PROBLEM DESCRIPTION — With the pictures omitted, print exactly the lines below, from the one containing "Where should I" through the one containing "Switch logs to the Ошибка filter", and nothing else.

RECORDS TO USE —
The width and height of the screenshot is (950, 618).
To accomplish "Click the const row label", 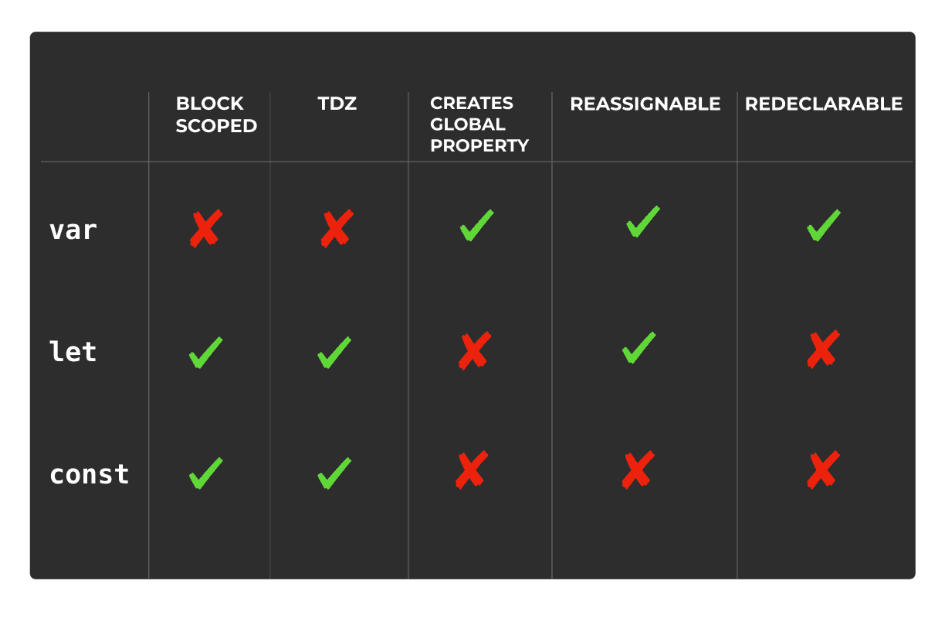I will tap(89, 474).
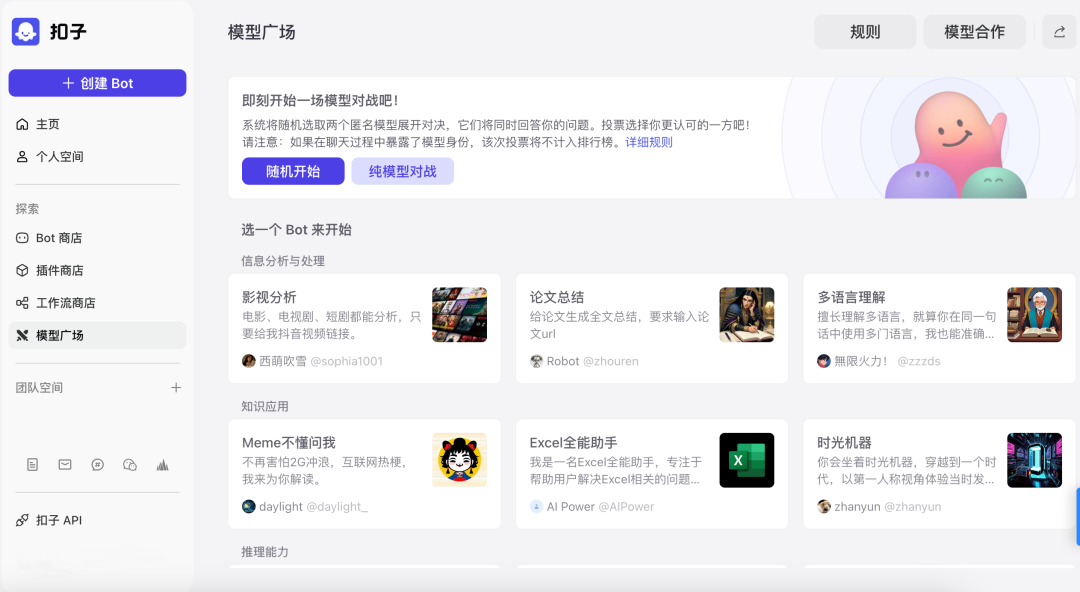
* * *
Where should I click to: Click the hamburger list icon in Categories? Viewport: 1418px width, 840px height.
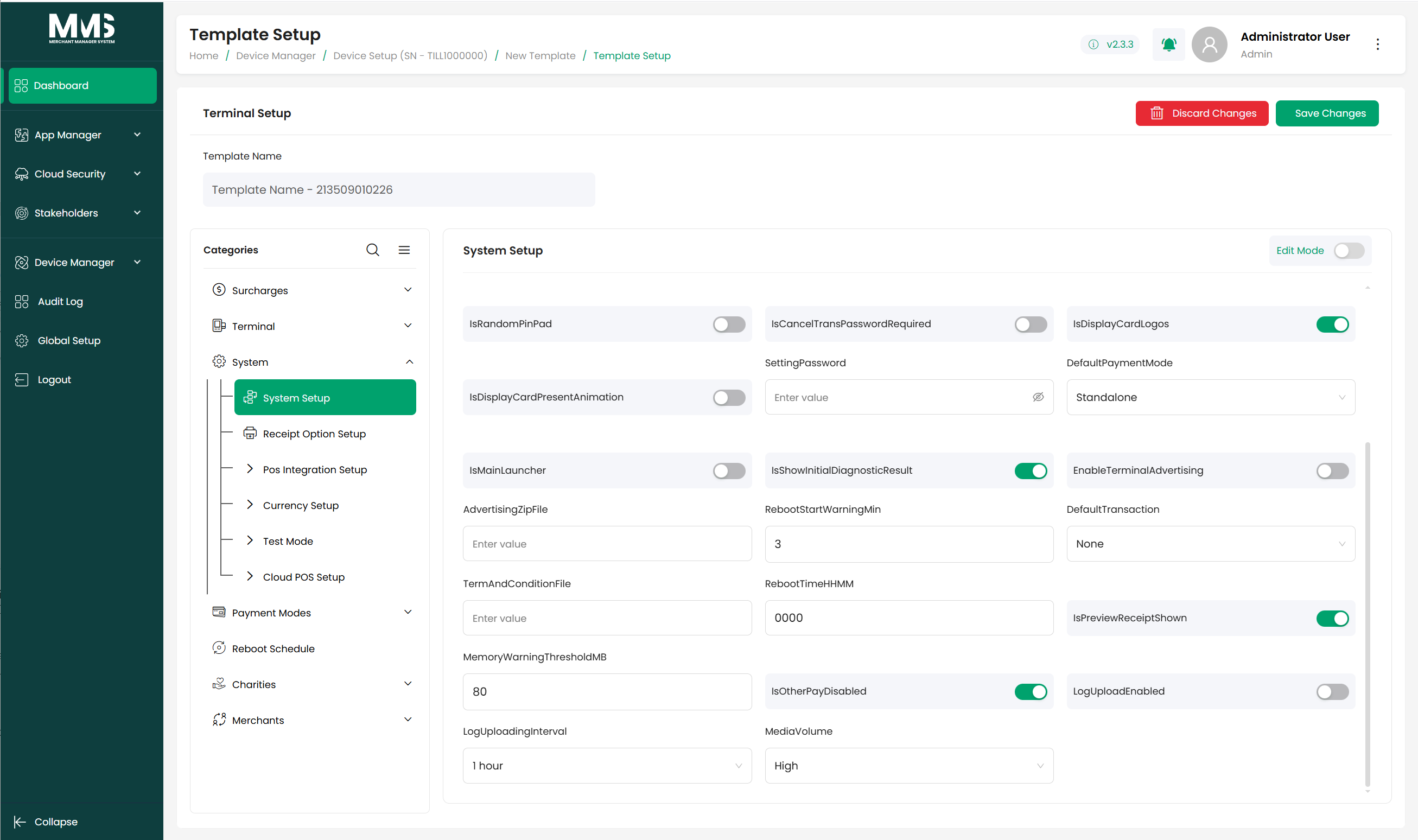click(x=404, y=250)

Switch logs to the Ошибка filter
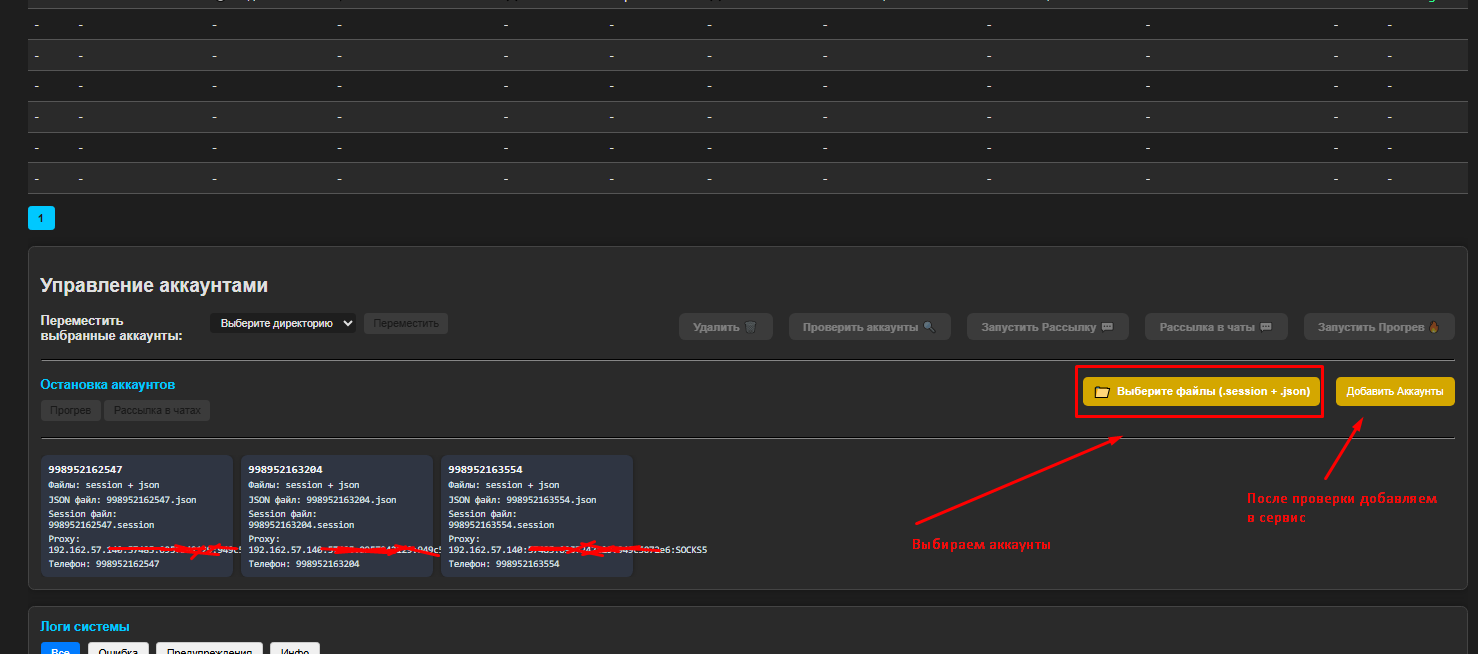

WRITTEN RESPONSE —
Where should I click to: Click the hamburger list icon in Categories? Viewport: 1418px width, 840px height.
click(x=404, y=250)

Switch logs to the Ошибка filter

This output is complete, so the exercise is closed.